Pas un jour de plus… Le procès de Willy Bardon doit durer jusqu’à vendredi. Aussi quand Anne-Laure Sandretto, l’avocate générale, balance à l’un des témoins qu’elle ne va pas « y passer 107 ans », il s’agit autant d’une façon de le secouer que de lui rappeler l’urgence du calendrier. La tentative, ce lundi matin, était louable. Mais elle n’a pas permis à la cour d’assises de la Somme d’en savoir davantage sur le viol en réunion et le meurtre d’Elodie Kulik pour lequel Willy Bardon comparaît depuis le 21 novembre à Amiens.

Assis à côté de ses trois avocats sur une espèce de fauteuil de bureau à roulettes, cet homme de 45 ans a passé une partie de la journée à se balancer de droite à gauche. Comme s’il était extrêmement serein. On a beau être « devant une cour d’assises en train d’examiner un meurtre particulièrement sordide » comme l’a rappelé l’avocate générale, il n’y a en effet toujours pas le début d’une preuve.

Des doutes, oui.
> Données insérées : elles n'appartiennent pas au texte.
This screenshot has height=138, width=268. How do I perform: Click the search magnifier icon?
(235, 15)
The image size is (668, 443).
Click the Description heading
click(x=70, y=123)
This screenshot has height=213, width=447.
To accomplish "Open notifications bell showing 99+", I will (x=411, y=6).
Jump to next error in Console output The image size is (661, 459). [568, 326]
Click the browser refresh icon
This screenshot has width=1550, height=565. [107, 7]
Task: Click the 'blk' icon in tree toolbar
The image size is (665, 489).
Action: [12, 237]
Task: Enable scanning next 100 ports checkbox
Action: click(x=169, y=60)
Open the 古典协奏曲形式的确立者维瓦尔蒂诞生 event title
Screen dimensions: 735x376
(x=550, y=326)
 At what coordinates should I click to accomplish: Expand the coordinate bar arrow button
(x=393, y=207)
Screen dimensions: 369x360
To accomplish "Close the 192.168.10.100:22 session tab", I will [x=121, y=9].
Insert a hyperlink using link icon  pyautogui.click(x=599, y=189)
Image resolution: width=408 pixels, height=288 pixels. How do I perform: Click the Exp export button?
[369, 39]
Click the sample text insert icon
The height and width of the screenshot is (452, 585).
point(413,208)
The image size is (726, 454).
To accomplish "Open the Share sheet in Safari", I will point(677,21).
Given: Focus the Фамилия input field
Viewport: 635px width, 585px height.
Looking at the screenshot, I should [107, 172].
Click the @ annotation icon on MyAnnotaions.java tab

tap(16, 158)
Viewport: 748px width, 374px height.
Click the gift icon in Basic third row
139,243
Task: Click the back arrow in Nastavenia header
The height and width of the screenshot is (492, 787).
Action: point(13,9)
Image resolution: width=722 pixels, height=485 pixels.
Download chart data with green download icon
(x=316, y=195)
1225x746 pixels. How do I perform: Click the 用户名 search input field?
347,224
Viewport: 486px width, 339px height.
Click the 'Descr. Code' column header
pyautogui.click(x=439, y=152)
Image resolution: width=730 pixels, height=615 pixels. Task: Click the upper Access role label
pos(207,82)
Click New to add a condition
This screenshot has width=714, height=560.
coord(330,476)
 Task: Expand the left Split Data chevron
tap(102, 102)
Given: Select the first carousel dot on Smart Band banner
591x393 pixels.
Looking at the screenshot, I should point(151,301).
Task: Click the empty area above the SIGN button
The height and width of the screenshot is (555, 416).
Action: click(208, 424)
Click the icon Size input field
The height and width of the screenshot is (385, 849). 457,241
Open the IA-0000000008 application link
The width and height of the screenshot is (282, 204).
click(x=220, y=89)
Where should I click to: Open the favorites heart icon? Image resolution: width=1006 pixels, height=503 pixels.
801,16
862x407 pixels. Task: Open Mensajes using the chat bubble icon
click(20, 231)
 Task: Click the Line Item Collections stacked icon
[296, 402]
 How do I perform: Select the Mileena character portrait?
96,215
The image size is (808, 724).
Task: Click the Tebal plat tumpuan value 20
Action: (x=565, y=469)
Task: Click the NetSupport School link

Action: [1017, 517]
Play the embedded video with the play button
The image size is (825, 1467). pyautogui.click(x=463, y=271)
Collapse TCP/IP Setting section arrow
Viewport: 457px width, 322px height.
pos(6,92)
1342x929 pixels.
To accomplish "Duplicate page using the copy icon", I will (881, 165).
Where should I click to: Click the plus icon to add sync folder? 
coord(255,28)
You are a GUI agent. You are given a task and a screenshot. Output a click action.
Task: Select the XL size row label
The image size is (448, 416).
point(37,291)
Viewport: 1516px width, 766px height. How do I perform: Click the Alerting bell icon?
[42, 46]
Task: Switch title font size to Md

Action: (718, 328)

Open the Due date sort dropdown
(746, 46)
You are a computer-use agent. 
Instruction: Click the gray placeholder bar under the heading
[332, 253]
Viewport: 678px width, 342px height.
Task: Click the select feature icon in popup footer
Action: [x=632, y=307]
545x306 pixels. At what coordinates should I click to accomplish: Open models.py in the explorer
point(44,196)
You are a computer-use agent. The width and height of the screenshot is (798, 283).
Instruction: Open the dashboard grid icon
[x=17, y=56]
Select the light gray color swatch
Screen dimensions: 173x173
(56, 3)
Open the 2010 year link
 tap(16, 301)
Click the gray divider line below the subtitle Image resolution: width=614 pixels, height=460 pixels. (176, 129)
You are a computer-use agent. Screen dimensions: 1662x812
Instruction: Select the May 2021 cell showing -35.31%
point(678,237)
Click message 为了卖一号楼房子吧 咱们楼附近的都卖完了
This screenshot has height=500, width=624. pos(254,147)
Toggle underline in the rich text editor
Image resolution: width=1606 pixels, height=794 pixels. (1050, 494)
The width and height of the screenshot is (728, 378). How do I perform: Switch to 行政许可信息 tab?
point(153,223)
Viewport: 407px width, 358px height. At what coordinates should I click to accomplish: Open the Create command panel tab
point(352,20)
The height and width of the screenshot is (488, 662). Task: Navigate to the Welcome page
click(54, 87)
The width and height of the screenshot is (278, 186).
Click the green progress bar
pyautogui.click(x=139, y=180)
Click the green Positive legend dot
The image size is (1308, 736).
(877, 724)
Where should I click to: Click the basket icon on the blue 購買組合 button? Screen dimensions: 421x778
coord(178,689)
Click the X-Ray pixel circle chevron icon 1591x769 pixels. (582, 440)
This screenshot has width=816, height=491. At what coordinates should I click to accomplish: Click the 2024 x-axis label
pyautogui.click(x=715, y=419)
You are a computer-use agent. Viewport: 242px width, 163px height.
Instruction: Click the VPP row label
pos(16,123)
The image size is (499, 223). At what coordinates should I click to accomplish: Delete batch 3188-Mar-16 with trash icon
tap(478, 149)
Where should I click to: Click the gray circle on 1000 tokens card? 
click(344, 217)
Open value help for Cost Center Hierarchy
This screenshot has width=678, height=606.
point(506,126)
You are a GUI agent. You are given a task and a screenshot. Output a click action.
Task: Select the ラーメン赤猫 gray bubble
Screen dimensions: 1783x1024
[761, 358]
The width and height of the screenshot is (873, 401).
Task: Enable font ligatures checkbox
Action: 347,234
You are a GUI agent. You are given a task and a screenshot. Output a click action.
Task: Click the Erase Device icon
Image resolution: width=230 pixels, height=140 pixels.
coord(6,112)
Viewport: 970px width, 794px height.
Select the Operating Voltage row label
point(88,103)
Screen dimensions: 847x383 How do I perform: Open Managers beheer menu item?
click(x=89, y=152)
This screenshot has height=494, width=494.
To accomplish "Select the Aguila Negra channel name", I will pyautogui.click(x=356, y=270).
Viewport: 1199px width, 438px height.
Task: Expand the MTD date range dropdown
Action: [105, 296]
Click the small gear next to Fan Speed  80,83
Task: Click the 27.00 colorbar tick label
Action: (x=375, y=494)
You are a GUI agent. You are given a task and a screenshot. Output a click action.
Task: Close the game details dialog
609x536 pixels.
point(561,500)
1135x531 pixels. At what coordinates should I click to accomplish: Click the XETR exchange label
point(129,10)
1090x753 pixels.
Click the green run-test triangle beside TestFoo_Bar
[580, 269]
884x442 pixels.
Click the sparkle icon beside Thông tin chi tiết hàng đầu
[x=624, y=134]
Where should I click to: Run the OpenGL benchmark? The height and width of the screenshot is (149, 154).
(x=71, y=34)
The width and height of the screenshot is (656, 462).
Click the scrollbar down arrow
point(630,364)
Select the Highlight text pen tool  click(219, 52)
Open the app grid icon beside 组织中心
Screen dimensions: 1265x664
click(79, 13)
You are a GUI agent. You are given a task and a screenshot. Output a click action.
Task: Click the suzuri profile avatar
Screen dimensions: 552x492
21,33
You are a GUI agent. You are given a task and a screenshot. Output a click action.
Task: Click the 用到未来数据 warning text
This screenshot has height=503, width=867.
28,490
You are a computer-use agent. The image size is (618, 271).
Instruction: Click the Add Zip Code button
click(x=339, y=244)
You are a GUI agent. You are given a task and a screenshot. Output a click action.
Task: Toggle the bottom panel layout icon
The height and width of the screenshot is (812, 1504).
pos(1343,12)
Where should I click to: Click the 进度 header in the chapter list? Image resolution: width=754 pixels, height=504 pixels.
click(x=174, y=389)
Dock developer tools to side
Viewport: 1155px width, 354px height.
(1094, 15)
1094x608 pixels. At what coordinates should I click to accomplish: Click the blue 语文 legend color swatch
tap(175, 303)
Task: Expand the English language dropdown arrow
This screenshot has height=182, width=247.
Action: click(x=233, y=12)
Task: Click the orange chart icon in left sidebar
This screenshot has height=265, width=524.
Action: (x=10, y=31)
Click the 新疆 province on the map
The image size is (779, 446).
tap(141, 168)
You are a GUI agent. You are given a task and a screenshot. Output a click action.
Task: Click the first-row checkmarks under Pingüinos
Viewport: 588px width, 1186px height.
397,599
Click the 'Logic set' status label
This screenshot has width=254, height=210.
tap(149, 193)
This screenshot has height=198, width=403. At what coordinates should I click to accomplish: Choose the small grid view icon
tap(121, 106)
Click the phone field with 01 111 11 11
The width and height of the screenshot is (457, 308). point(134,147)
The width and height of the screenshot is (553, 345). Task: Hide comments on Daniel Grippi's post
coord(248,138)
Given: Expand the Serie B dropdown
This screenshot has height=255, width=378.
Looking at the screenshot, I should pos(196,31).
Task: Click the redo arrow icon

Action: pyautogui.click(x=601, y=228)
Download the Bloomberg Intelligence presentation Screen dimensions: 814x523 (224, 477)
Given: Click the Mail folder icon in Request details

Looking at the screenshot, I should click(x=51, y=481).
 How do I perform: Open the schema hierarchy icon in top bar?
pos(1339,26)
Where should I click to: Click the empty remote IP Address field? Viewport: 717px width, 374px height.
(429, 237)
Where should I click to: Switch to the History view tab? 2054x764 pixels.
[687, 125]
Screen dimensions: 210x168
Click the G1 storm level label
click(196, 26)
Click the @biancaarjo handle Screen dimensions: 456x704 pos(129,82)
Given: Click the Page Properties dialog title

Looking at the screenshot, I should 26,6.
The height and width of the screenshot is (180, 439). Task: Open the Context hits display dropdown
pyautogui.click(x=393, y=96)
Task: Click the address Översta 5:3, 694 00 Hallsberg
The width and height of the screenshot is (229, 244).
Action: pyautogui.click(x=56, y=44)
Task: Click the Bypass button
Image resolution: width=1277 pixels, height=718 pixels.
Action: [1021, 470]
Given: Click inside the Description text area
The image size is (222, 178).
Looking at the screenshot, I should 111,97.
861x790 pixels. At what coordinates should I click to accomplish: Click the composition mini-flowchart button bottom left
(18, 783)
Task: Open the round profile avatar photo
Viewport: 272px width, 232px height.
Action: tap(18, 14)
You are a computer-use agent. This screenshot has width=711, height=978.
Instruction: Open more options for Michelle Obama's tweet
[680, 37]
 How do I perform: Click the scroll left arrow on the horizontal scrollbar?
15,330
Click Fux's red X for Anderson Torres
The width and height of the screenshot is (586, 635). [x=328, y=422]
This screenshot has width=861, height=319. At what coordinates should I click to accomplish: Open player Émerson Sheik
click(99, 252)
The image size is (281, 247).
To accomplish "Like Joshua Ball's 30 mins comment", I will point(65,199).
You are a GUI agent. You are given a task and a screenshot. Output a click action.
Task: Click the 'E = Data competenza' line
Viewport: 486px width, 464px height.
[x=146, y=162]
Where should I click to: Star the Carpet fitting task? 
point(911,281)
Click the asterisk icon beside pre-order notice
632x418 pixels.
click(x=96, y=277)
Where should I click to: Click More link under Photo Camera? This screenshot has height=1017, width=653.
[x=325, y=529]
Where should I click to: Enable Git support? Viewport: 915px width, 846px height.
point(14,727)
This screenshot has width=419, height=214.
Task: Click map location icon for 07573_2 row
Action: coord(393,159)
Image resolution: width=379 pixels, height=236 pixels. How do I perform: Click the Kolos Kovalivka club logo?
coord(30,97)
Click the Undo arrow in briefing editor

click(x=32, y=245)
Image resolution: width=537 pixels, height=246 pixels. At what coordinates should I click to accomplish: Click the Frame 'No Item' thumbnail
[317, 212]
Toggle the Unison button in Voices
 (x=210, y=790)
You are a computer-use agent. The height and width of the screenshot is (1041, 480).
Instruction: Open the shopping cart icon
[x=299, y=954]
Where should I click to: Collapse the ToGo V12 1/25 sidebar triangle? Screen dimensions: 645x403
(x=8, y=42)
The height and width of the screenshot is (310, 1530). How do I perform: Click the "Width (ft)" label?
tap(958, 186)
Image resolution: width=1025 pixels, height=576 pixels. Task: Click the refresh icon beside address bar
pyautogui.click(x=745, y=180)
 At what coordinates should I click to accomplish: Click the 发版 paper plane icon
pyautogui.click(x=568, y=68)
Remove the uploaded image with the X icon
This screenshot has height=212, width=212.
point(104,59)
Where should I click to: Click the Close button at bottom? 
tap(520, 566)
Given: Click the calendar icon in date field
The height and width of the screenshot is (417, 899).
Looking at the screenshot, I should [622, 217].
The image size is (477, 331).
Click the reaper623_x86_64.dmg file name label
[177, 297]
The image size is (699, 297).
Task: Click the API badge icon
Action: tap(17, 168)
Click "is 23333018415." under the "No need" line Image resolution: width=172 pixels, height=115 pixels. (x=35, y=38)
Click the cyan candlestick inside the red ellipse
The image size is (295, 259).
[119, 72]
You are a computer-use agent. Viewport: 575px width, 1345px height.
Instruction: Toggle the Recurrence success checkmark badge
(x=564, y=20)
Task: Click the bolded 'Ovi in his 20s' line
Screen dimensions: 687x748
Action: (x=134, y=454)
Comme ceux de Christophe M. Proche de l’accusé au début des années 2000, ce témoin est venu dire à la barre qu’il ne « le laisserait pas tout seul avec [sa] femme… » Parce que Willy Bardon n’a « aucun respect pour les gonzesses » et qu’il « saute sur tout ce qui bouge » pour se « vider les couilles ». Ça fait sans doute de lui « un gros dégueulasse » comme il a été décrit au début du procès mais pas vraiment un coupable.

La bande-son de 26 secondes toujours au centre des débats

La cour d’assises s’en remet donc au seul élément tangible de l’enquête. Cet enregistrement de 26 secondes de l’appel passé par Elodie Kulik aux pompiers le soir des faits. On y entend la jeune femme hurler. Et au fond, deux voix d’hommes non identifiées… Comme la semaine passée, elles ont encore résonné dans les oreilles des jurés et des témoins équipés d’un casque pour l’occasion.

Christophe M. ne s’est pas fait prier pour le placer sur ses oreilles. Catégorique, il a rapidement expliqué qu’il reconnaissait une voix. Mais qu’il est incapable de dire à qui elle correspond exactement. Il a fallu attendre que Ludovic C. prenne sa succession à la barre pour en savoir plus.

« Je ne dis pas que Willy Bardon est complice [des faits]. Je dis juste que j’ai identifié sa voix sur cette bande », est-il venu asséner comme il l’avait fait face aux gendarmes en 2013. Et le public qui, chaque jour, fait la queue pour avoir une place dans le prétoire s’est remis à espérer de connaître enfin la vérité. D’autant que Ludovic C. a des choses à raconter sur son ancien copain avec qui il faisait du 4x4.

La pompe à essence menacée de viol et de mort…

Relancé, le témoin raconte ainsi la fois où il a accompagné Willy Bardon à la pompe à essence. Ce jour-là, l’automate défaillant a avalé la carte bancaire de l’accusé. Et de dévoiler sa réaction : « Rends-la moi salope ! Je vais te violer, te tuer et te brûler ! » Soit exactement le triste sort qui a été réservé à Elodie Kulik. Willy Bardon ne s’est même pas levé de sa chaise à roulettes pour se défendre. « Ce sont des conneries ! Des bêtises qu’on dit entre mecs ! Un peu comme quand on parle d’une poule sur un tas de fumier… », a-t-il lâché parlant évidemment d’une femme et non pas d’un gallinacé

Si Willy Bardon est aussi franc, c’est sans doute parce qu’il sait qu’il peut compter sur ses trois avocats. Ceux-ci n’ont pas mis longtemps pour démonter le témoignage à charge qui venait d’être produit à la barre. Rappelant que Ludovic C. avait été lui-même soupçonné des faits, ils lui ont demandé si ce n’était pas les gendarmes qui lui avaient « soufflé » le nom de Willy Bardon ?

« Oui, ils m’ont fait comprendre… avoue-t-il finalement. J’étais accusé. Je me suis défendu comme j’ai pu. J’ai eu peur de me retrouver en prison pour quelque chose que je n’ai pas commis... » Willy Bardon a alors refait un léger mouvement de droite à gauche sur son fauteuil à roulettes. Il sait que le procès ne durera pas « 107 ans » mais doit s’achever vendredi. Et que la loi prévoit que le doute profite à l’accusé.